Minutos después, la madrina de ceremonia, que vestía de mantilla y peineta, hizo un vibrante recuerdo de su hijo, al que perdió cuando tenía toda la vida por delante.

Su intervención compitió en emoción como el homenaje a los caídos, al que puso voz el tenor profesional y policía Ángel Cortés. Su voz ya sonó espectacular el miércoles durante la actuación de la Filarmónica en el Palacio de Congresos.

Distinguidos

Pero antes de ese homenaje a quienes ya se marcharon fueron entregadas las distinciones concedidas a los funcionarios policiales y el personal civil que ha destacado por su entrega profesional y su colaboración con la Policía.

El primero en ser condecorado fue el comisario extremeño Eusebio Escribano, ex jefe de la División de Personal de la Policía.

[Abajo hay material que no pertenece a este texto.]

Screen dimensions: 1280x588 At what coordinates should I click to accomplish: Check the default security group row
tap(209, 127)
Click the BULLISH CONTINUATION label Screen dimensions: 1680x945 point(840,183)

Recibió la Medalla de Plata y de él se destacó la especial dedicación y profesionalidad mostrada durante sus 45 años de servicio, algunos de ellos al frente de la Jefatura Superior de Policía de Extremadura, en la que todavía hoy es recordado con cariño.

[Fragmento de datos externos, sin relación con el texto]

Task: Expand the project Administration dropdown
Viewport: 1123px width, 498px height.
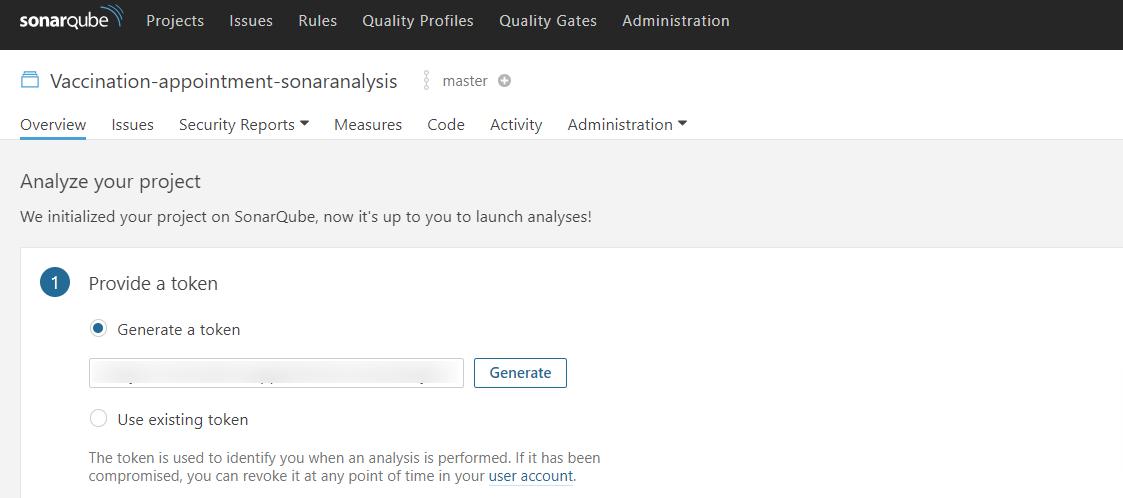Action: pos(627,125)
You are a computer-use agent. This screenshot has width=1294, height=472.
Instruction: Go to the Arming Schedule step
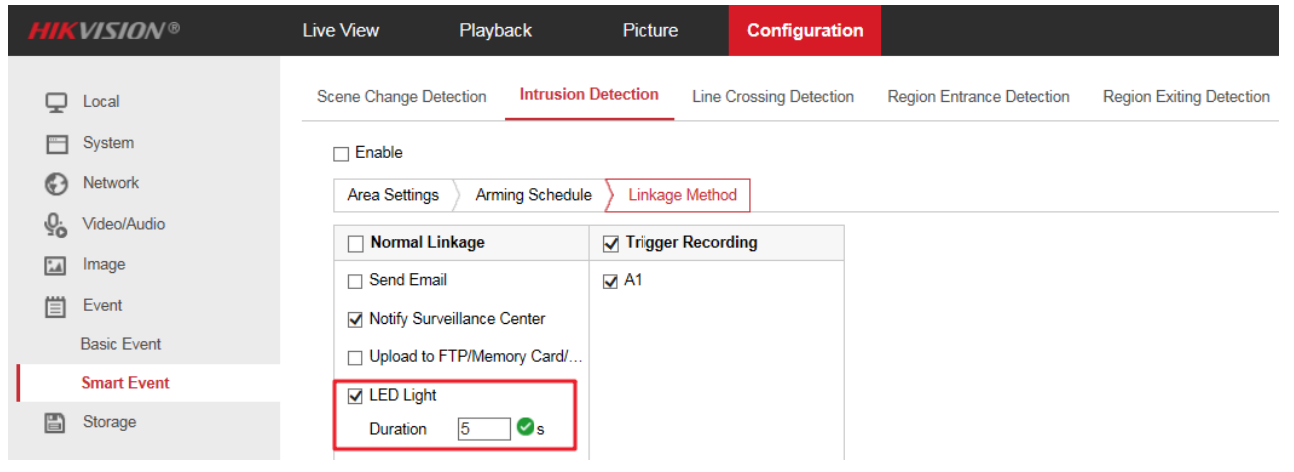point(533,195)
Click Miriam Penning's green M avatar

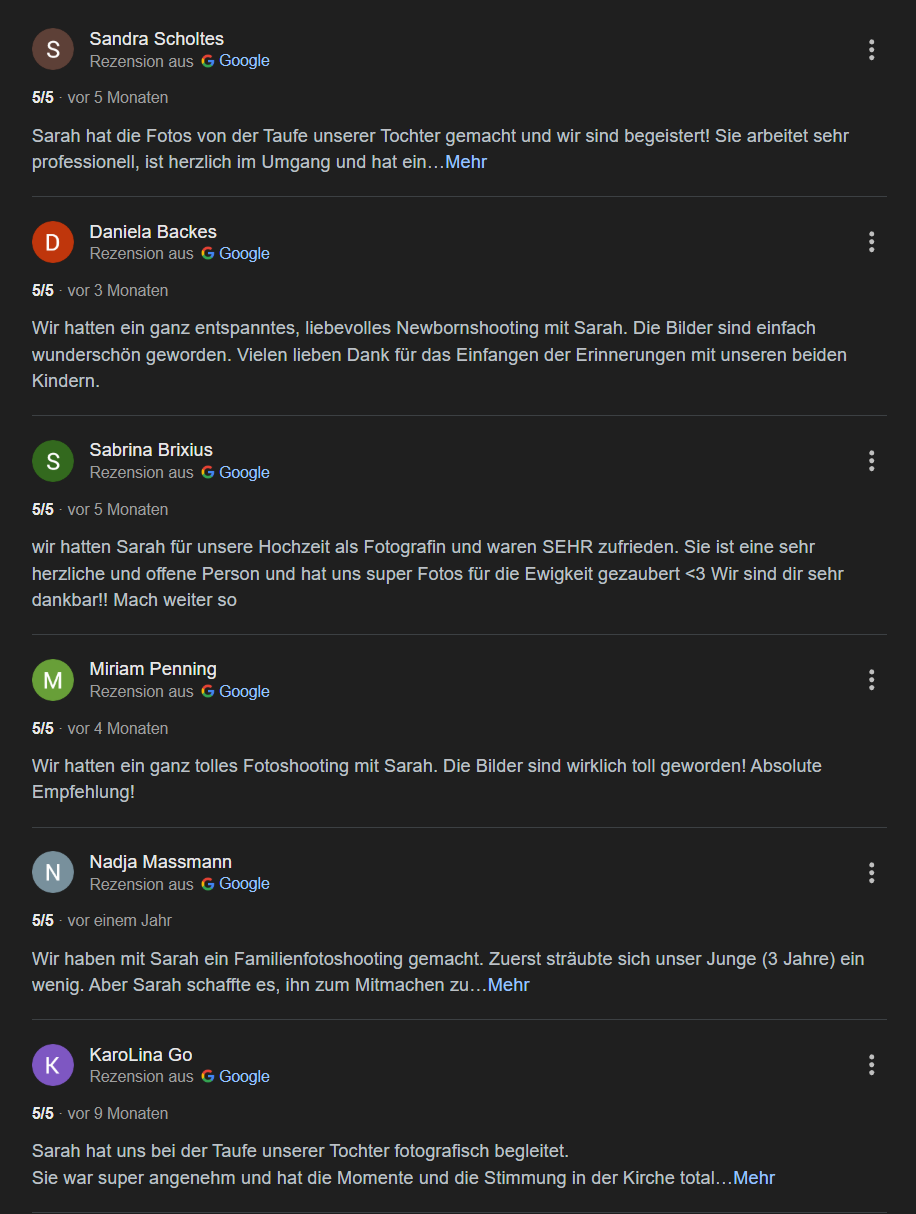(53, 680)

A él se unieron el jefe superior de la Policía en Extremadura, Miguel García-Izquierdo, y el jefe de la Unidad de Coordinación Operativa Territorial en Extremadura, José Manuel Merino, que al igual que los comisarios del País Vasco y Asturias fueron distinguidos con la Cruz al Mérito Policial con distintivo rojo.

La medalla con distintivo blanco fue impuesta a medio centenar de mandos y agentes que han destacado por sus servicios, muchos de ellos destinados en las comisarías extremeñas. También ingresaron en la Orden del Mérito Policial personas ajenas a la Policía Nacional que han colaborado con este cuerpo. Entre ellos se encontraban el alcalde de Badajoz, Francisco Javier Fragoso; el anterior alcalde de la ciudad, Miguel Celdrán; el jefe de la Policía Local de Badajoz, Rubén Muñoz; el fiscal jefe de Extremadura, Juan Calixto Calixto Galán, y la propia Remedios Delgado.

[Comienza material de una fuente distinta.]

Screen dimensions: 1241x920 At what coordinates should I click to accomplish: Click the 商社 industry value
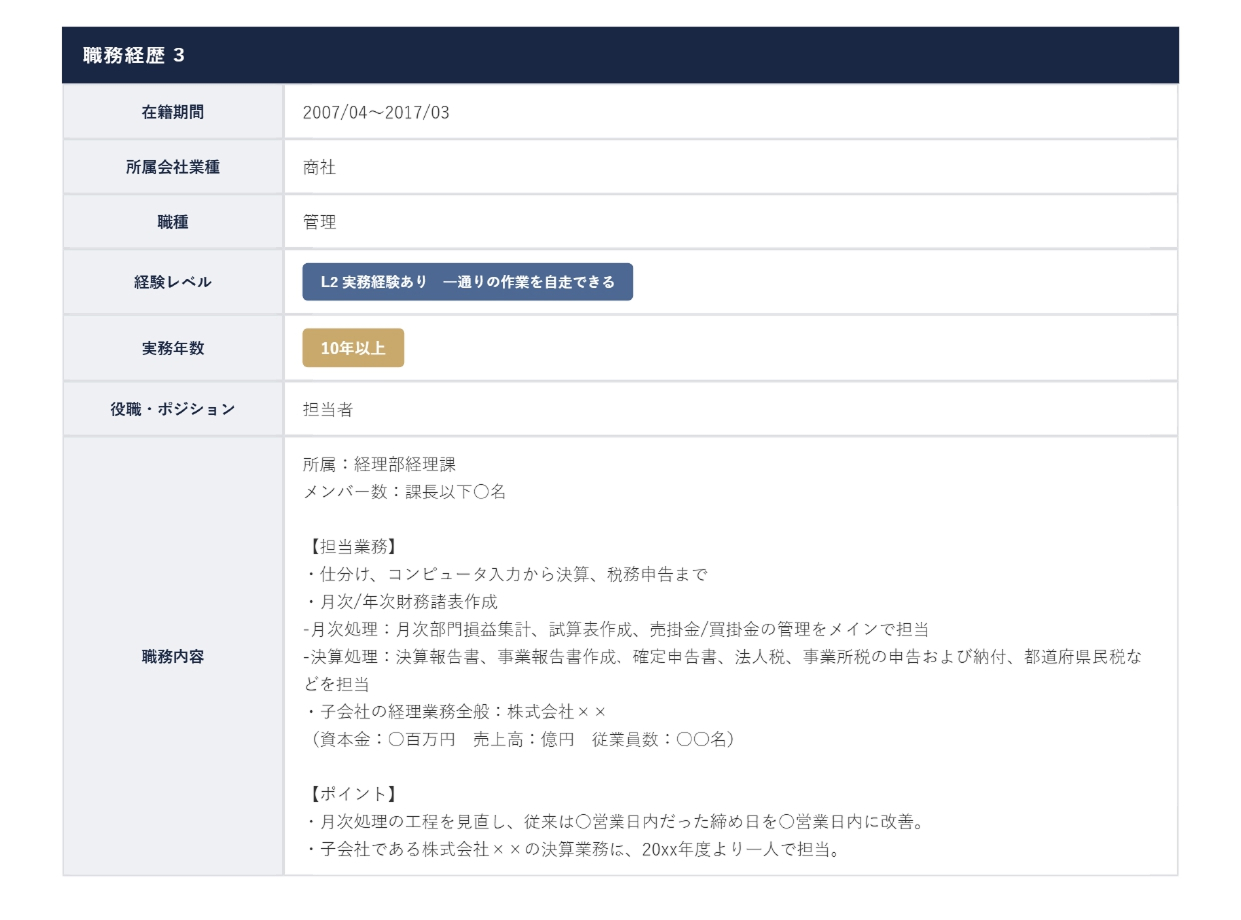click(319, 167)
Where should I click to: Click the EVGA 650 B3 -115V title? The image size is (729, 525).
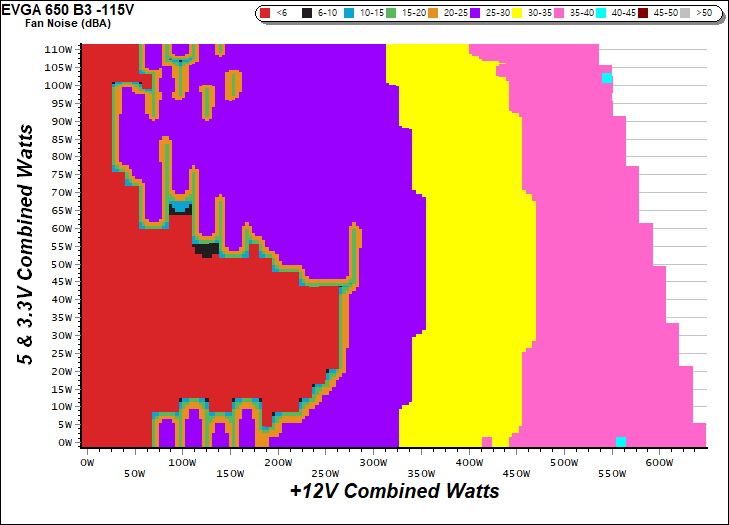click(68, 10)
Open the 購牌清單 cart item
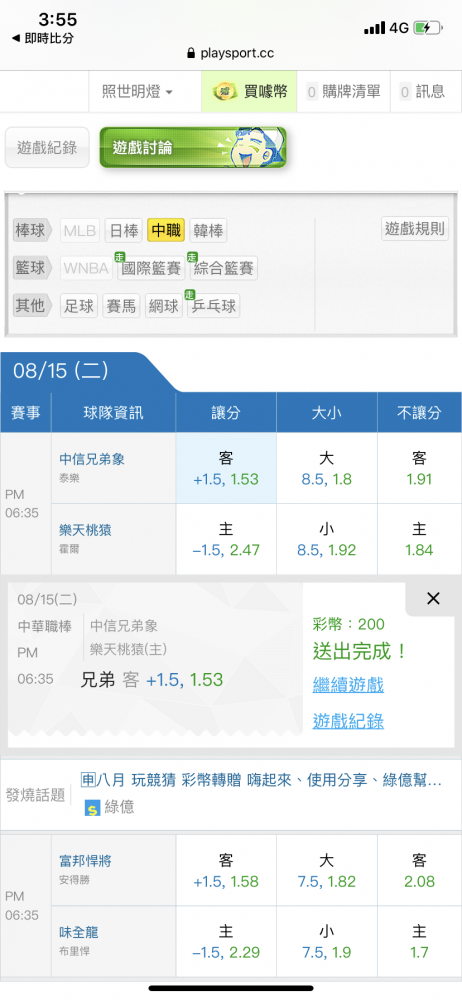 point(343,92)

Finalmente, hubo una mención especial para tres perros de la Policía que, acompañados por sus guías, han demostrado su habilidad para localizar droga, dinero y armas de fuego. Los tres canes recibieron de manos del ministro Zoido una medalla que, no sin cierta dificultad, logró colocarles con la ayuda de sus guías.

Uno de los canes descubrió 180.000 euros y dos armas de fuego, otro ha realizado 784 localizaciones de sustancias estupefacientes, y el tercero, recién «jubilado», halló un kilo de hachís y 213 gramos de cocaína que habían sido enterrados en un contenedor.